Appalti

L’ispettore dei bus non può multare in tutta la città

Gli ispettori delle aziende di trasporto pubblico non possono essere utilizzati come ausiliari della sosta: la loro competenza nell’accertamento delle violazioni è limitata a quelle commesse da chi lascia un veicolo fermo su una corsia riservata ai mezzi pubblici. Lo ha ribadito la Cassazione con la sentenza 3494/2019, depositata il 6 febbraio scorso, che sposta l’ago della bilancia giurisprudenziale su una questione che da vent’anni è controversa. Lo dimostra il fatto che molti Comuni continuano ad adottare la prassi che invece allarga i poteri degli ispettori.

L’importanza di questa sentenza sta nel fatto che la si può quasi considerare come se fosse stata emessa dalle Sezioni unite: durante la discussione della causa, alla richiesta di rimettere a esse la questione avanzata dal ricorrente (un avvocato di Torino, Marco Biava, che è stato in giudizio in proprio), il Procuratore generale della Cassazione si è detto d’accordo. La Seconda sezione civile ha ritenuto che ciò non fosse necessario, in quanto il contrasto nella giurisprudenza di legittimità era circoscritto alle proprie pronunce. Dunque, si può affermare che la Cassazione abbia risolto le incertezze scegliendo l’indirizzo più favorevole ai guidatori.
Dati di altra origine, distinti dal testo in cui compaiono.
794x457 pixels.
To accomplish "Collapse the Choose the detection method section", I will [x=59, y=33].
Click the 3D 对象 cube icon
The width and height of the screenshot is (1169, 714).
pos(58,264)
La questione nasce dal fatto che 22 anni fa la legge Bassanini (la 127/1997), istituendo la figura degli ausiliari, previde (all’articolo 17) due fattispecie: quella degli accertatori appositamente abilitati e nominati che dipendono dai Comuni o dalle società di gestione dei parcheggi a pagamento (comma 132) e quelli che invece espletano funzioni ispettive per le aziende di trasporto pubblico locale (comma 133).

Quest’ultimo comma stabilisce sicuramente che il compito degli ispettori riguarda la sosta e/o la circolazione nelle corsie riservate ai mezzi pubblici. La norma non esclude espressamente che abbiano competenze sul resto delle strade urbane e ciò è stato utilizzato da molti Comuni, soprattutto grandi, per impiegare in modo flessibile il personale proprio e delle proprie controllate.

La giurisprudenza di merito e quella di legittimità avevano a lungo oscillato, ma tre anni fa la Cassazione aveva aperto la strada a una soluzione: la sentenza 2973/2016 aveva osservato che l’orientamento favorevole all’allargamento delle competenze si basava su vecchie pronunce che però riguardavano fattispecie diverse (si veda Il Sole 24 Ore del 3 aprile 2018). Ora la questione viene chiusa confermando quanto stabilito proprio dalla sentenza 2973/2016.

Come di consueto nelle questioni controverse, anche nella sentenza depositata il 6 febbraio la Cassazione ha deciso di compensare le spese di lite. Il ricorrente, però, evidenzia che in questo caso il contrasto poteva anche ritenersi risolto e che spesso i corpi di polizia continuano a sanzionare i cittadini in modo palesemente illegittimo e che i giudici compensano le spese anche su questioni giuridicamente non complesse. Per questo presenta appello anche contro le pronunce a lui favorevoli che però compensano le spese e segnala che in un caso gli è stata data ragione (sentenza 49/2018 del Giudice di pace di Torino).